Trends in New Labour's health record are emerging now it has been in office for 11 months.

After 18 years under the Conservatives, Labour's promises included an open and honest style, the end of the 'internal market', the abolition of GP fundholding and reductions in waiting lists.

The open and honest style was trumpeted throughout the run-up to the election as a key issue for Labour. Despite this, the election campaign was the most slick and centrally controlled ever. Signs suggest that the much lauded open style is not so certain.

Take the role of the regional office. How many of us remember the famous 'light touch' promised by the slimmed-down regions?

Under The New NHS white paper, regional offices are in danger of becoming little more than the Department of Health's thought police. They are now staffed by civil servants, whose primary task is to cover ministers' backs.

These civil servants will be the key people who have to deliver the centre's policy agenda.

Already the regional offices are making it plain they will call crucial shots. Witness the recent edict from many regions that they will insist on a seat as external assessors in all trust chief executive appointments.

Yet these same civil servants want to have their cake and eat it when it comes to accountability.

For a clear example, read the transcripts of evidence given to the Fallon inquiry into Ashworth Hospital by NHS chief executive Alan Langlands and North West regional director Robert Tinston. Here you will find almost Orwellian double-speak, lacking any clarity about who is accountable for what.

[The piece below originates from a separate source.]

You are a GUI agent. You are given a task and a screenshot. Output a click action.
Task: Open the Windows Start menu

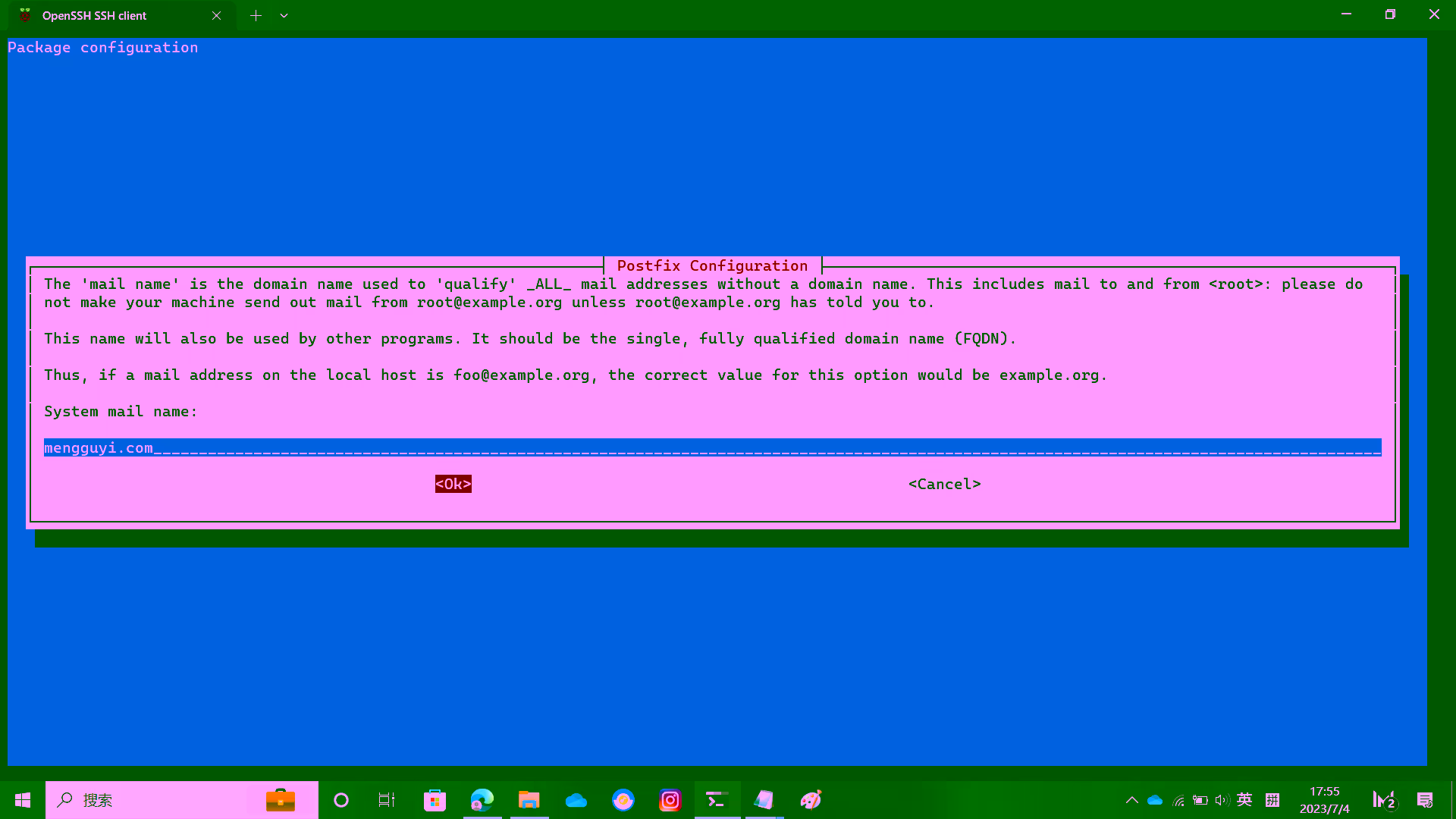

It sometimes seems that those at the top will accept responsibility when all is well. When things go wrong they appear to have the option of hiding in constitutional niceties. Former health secretary Virginia Bottomley once confessed she had made an error in abolishing the regional health authorities. I have a feeling that may prove to be the understatement of the decade.

I recently wrote an article in a national newspaper analysing the decisions on reconfiguring London hospitals. Some of my remarks were blunt and not at all kind to the current government.

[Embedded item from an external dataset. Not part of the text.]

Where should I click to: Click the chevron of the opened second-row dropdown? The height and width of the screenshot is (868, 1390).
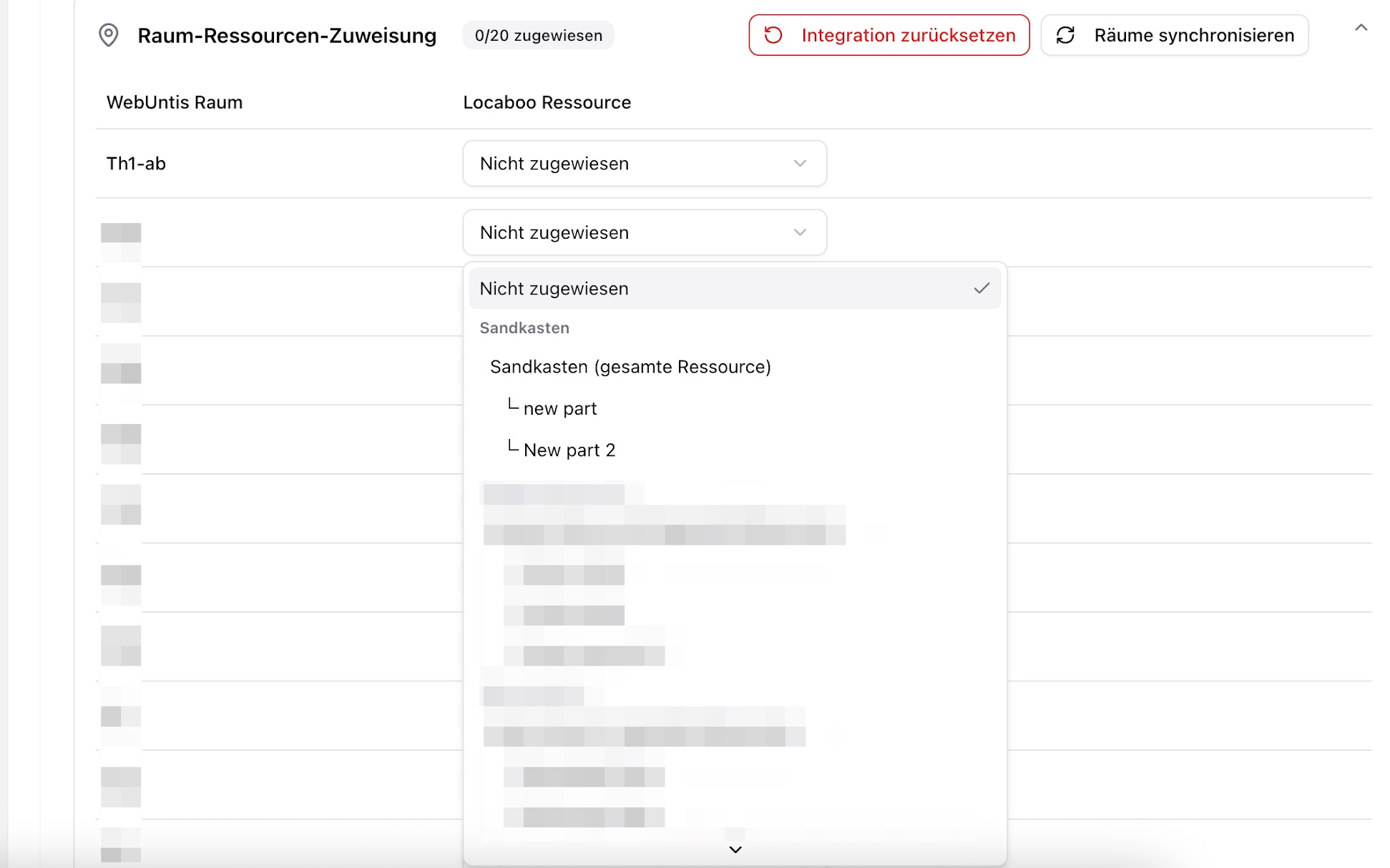pos(800,232)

A number of chief executives phoned to thank me for my frankness, and agreed with my views.

I asked them why they did not speak out in a similar manner. Their answers were consistent: they were afraid.

Two told me that life under 'this lot' was actually worse than life under the 'last lot', and that the NHS Executive made it plain that chief executives were expected to toe the line. If this is an open style, I am the pope.

Before The New NHS white paper we were assured that the internal market and GP fundholding would go. We now know that the essential cornerstone of the Tory reforms - the commissioner-provider split - is intact, albeit in a different framework.

The new government could not be seen to have an early bust-up with BMA House, so a way had to be found to keep the GPs on board. The solution was primary care commissioning groups, in which current GP fundholders could end up with a lot more power.

The government is extremely smart to include these ideas in its armoury; I just wish that it was more honest with the public and those who have to manage the NHS.

We expected Labour to continue with the mantra started - to his shame - by the then health secretary under the Conservatives, Stephen Dorrell, of 'white coats good, grey suits bad'.

Hansard and election briefings are littered with promises to cut the NHS's transaction costs.

Most NHS managers would not disagree, and might have some good ideas to save money. But nobody in the new administration has asked them. Government by soundbite and the idea of pleasing the lowest common denominator seem to be the order of the day.

Look at the totem poles ministers have decided to dance around: waiting lists are a classic example.

To read the press, you could be forgiven for thinking they are the crucial measure of success, yet acute hospitals face far bigger challenges.

In mental health, the unseemly ministerial urge to jump on the bandwagon of public safety has led a Labour secretary of state to declare to the Tory Daily Telegraph that 'care in the community for the mentally ill has failed'.

We are in real danger of policy being formulated around the latest idea to emerge from a focus group, the needs of Mandelson Towers and what politicians think will curry favour with the tabloids. So far, this is a disappointment. Those of us who woke on 2 May last year, having voted Labour, saw a government with a huge majority, and hoped it would lead to brave policies which would challenge the status quo.

Managers were as worn down as the rest of the NHS's staff by the previous administration's dishonesty. They were - and still are - prepared to serve the new government with energy and commitment if the policies are right.

The jury is out. Prime minister Tony Blair has talked about the need for humility in government. If ministers and their officials interpret his views to mean the creation of an illusion of humility, they will risk squandering the trust and commitment of those who manage the NHS.

Weasel words from spin doctors and officials in the DoH and the NHS Executive will prove no substitute for honesty and integrity in the leadership of the NHS.